*Task brief*.
How many lines of these entries include the string "paragraph"? State the number alone.
** Supplied entries follows **
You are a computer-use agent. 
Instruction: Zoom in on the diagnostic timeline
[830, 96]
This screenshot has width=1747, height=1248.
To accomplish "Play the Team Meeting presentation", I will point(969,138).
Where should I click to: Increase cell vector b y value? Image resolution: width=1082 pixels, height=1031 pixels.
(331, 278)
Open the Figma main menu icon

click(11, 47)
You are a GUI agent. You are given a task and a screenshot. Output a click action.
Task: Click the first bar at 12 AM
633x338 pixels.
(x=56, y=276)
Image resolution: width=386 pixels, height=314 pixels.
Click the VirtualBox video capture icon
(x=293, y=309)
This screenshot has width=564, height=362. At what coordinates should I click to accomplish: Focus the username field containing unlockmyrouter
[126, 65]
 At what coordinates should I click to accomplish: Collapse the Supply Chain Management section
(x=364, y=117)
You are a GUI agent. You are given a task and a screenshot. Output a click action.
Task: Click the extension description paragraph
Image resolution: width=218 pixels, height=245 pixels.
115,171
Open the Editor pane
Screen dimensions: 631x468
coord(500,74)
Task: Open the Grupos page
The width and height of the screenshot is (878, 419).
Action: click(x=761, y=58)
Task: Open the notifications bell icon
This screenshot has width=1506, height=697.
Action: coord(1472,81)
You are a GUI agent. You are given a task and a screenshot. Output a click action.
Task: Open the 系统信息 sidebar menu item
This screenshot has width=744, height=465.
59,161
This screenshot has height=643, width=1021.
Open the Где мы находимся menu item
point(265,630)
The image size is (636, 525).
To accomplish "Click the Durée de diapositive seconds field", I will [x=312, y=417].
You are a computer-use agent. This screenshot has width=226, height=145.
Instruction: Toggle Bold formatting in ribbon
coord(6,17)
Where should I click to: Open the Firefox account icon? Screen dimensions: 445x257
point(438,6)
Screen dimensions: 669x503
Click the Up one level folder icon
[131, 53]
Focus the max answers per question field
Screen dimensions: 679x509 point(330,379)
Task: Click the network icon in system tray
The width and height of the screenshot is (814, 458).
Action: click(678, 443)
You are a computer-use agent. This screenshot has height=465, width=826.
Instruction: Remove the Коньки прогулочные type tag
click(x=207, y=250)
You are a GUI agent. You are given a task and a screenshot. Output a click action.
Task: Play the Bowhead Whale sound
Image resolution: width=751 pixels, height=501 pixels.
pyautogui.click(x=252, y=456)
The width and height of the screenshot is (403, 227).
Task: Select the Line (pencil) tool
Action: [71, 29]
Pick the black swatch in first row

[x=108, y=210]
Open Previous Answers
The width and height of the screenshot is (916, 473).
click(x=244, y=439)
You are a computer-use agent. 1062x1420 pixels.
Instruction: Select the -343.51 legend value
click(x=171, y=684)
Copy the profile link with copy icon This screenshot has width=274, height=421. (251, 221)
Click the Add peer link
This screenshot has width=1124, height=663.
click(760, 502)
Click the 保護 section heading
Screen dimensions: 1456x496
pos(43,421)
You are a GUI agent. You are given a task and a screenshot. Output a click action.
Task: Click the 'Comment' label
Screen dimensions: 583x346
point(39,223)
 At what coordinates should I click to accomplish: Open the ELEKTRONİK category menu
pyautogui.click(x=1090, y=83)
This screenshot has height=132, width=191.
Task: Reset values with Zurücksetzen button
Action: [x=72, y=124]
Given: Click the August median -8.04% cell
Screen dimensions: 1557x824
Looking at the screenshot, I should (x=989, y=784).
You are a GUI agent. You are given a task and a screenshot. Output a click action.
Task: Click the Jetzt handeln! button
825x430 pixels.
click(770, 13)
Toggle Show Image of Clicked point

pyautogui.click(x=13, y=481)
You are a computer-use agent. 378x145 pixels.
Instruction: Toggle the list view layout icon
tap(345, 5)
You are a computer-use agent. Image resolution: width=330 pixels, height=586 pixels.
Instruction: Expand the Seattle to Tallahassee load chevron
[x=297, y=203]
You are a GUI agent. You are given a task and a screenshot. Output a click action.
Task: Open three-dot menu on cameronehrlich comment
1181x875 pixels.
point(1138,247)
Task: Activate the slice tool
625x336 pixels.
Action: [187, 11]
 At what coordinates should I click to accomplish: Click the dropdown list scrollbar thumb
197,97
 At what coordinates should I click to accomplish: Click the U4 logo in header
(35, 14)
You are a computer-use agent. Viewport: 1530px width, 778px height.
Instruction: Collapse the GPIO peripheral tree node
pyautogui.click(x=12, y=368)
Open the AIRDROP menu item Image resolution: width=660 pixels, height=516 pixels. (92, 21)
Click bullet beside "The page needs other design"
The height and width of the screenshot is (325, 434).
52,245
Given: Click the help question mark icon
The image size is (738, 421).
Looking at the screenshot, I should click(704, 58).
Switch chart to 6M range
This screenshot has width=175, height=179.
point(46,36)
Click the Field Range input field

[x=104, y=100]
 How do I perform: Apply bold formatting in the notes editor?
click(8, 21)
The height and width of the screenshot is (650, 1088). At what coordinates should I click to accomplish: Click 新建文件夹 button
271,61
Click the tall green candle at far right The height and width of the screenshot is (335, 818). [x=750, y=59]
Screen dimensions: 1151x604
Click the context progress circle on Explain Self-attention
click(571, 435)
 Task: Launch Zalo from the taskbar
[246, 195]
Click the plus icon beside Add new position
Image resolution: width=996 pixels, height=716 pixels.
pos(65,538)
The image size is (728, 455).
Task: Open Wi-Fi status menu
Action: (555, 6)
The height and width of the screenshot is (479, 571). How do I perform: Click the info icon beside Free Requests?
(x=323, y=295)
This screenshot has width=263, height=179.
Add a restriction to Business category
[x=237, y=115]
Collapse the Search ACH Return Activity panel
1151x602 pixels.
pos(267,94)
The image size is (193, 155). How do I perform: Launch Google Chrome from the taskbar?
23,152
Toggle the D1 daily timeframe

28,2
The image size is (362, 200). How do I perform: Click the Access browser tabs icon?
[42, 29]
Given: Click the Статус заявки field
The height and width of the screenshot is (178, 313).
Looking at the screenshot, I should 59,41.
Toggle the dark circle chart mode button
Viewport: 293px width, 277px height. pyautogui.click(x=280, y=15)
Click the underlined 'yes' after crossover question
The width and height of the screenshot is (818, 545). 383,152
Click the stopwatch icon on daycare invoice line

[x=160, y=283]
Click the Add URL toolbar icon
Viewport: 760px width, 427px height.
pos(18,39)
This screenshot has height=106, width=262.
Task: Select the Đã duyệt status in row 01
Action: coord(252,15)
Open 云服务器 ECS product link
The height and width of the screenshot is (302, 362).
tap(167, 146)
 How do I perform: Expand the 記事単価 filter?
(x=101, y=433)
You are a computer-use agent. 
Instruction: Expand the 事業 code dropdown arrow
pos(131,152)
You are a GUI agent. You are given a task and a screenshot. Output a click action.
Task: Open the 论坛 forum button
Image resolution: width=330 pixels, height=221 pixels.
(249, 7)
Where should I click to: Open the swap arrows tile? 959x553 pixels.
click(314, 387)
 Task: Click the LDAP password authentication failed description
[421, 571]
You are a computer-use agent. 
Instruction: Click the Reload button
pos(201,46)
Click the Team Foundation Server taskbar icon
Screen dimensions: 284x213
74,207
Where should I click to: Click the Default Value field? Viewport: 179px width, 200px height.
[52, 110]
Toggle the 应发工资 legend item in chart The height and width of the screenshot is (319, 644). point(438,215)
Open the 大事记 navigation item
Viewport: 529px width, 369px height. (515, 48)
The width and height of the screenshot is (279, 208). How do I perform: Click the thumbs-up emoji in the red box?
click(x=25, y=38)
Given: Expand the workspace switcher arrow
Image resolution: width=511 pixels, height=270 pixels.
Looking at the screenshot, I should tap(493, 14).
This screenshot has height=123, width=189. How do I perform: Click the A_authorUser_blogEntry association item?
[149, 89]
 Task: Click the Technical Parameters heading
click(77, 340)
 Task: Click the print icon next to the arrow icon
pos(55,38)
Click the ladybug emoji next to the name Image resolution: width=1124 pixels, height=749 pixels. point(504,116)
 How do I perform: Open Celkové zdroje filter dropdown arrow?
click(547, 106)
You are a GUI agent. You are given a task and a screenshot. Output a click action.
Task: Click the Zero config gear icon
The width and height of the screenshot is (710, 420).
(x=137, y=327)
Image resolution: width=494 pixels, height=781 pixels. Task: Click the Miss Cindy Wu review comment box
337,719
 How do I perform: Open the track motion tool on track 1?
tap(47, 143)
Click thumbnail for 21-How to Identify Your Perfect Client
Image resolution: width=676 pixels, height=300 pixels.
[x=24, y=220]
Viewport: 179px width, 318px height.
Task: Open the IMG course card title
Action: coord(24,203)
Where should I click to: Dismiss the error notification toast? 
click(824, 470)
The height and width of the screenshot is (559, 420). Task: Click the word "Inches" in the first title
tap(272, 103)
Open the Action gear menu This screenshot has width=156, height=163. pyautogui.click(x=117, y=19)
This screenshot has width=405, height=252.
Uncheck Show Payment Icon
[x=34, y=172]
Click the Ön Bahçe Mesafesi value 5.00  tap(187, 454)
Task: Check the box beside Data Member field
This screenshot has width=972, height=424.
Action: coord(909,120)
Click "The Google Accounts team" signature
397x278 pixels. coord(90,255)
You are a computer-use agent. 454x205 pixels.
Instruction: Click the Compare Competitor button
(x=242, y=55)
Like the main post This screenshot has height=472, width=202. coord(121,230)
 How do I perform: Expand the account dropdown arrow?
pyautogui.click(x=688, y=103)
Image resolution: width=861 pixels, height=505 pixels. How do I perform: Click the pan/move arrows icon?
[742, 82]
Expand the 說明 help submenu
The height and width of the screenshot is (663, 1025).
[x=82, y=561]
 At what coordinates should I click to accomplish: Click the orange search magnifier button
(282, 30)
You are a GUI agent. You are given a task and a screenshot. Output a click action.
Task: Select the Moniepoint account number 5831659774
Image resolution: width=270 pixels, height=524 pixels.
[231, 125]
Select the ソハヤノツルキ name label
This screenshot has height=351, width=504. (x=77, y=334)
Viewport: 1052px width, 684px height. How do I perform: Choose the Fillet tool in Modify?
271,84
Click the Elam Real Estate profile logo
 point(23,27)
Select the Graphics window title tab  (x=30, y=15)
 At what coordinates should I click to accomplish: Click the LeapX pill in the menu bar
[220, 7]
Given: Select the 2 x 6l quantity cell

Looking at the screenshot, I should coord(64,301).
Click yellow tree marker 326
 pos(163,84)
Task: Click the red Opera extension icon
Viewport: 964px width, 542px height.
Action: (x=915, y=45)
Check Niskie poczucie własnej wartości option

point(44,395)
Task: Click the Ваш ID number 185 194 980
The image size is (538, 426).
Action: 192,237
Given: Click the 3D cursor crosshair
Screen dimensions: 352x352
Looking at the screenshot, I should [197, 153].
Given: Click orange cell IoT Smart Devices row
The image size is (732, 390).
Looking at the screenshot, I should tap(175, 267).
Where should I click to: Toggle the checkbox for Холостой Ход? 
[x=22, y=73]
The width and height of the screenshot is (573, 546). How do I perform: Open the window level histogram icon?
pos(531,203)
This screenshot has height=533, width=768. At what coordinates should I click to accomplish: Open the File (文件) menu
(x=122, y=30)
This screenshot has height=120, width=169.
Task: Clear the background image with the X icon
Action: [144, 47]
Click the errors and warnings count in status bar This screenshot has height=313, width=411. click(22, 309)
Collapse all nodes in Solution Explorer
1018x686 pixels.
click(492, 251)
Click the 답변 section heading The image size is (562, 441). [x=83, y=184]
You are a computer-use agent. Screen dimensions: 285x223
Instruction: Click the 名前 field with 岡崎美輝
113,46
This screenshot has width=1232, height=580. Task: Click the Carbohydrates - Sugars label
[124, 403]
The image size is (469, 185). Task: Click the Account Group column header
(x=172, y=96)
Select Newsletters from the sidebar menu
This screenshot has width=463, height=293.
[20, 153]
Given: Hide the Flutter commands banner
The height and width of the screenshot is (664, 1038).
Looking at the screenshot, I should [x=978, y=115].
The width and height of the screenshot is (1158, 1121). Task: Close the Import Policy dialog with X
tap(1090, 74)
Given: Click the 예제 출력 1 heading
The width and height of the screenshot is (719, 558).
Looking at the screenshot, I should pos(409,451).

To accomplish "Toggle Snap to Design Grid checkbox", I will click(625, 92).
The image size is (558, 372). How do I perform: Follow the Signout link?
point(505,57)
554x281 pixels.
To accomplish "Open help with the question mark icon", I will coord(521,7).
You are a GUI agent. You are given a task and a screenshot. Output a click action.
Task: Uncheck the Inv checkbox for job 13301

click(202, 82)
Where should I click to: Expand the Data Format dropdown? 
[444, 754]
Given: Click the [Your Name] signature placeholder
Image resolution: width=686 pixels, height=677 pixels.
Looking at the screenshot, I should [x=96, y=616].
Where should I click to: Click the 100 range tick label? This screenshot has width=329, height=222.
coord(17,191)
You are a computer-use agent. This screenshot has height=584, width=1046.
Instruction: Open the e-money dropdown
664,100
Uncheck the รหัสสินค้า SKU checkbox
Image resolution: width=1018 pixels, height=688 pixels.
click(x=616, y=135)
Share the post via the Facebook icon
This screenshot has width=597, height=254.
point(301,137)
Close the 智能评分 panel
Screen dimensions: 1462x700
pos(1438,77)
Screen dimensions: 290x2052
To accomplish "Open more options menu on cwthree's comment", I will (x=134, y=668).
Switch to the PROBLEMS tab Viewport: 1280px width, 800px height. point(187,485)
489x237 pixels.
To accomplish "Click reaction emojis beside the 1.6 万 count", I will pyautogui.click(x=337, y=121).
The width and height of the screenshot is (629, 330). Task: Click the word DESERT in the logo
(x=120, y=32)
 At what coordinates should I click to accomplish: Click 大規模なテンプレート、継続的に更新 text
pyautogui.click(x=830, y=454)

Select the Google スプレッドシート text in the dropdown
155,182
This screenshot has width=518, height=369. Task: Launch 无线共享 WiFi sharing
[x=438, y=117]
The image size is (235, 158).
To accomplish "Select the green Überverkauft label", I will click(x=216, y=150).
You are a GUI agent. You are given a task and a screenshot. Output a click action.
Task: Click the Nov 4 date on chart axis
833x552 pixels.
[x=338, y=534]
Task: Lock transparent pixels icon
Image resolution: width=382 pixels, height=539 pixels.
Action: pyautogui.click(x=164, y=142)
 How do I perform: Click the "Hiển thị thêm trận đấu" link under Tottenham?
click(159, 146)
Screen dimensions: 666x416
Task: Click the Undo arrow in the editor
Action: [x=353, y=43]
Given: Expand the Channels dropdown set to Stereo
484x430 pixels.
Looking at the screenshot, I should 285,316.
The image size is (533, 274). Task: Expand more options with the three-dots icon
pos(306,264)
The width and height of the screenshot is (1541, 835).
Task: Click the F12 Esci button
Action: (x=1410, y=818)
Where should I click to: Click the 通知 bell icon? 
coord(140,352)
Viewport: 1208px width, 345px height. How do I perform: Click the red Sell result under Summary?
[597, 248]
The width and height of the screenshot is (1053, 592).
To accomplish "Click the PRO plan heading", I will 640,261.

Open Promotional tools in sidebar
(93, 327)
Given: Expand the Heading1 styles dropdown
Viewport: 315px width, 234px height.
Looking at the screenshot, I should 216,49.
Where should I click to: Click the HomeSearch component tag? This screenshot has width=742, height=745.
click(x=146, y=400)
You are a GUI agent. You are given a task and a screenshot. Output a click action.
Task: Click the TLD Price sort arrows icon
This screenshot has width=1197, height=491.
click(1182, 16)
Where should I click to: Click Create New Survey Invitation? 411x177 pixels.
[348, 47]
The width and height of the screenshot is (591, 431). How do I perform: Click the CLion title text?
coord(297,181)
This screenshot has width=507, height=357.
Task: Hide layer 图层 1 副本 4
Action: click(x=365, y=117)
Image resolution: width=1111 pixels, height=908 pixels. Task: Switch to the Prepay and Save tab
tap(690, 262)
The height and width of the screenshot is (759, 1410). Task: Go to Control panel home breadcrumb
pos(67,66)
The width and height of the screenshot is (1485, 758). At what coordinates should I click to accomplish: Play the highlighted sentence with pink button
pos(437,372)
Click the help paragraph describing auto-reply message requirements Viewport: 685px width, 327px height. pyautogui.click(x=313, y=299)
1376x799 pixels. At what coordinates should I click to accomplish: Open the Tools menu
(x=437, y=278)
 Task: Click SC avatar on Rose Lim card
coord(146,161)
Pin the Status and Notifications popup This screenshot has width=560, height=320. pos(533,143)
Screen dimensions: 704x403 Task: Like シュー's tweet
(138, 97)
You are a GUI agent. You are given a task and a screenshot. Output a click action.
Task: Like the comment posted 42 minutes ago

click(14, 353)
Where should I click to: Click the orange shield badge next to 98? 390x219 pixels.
** End of Supplied entries **
*Response to the exercise*.
2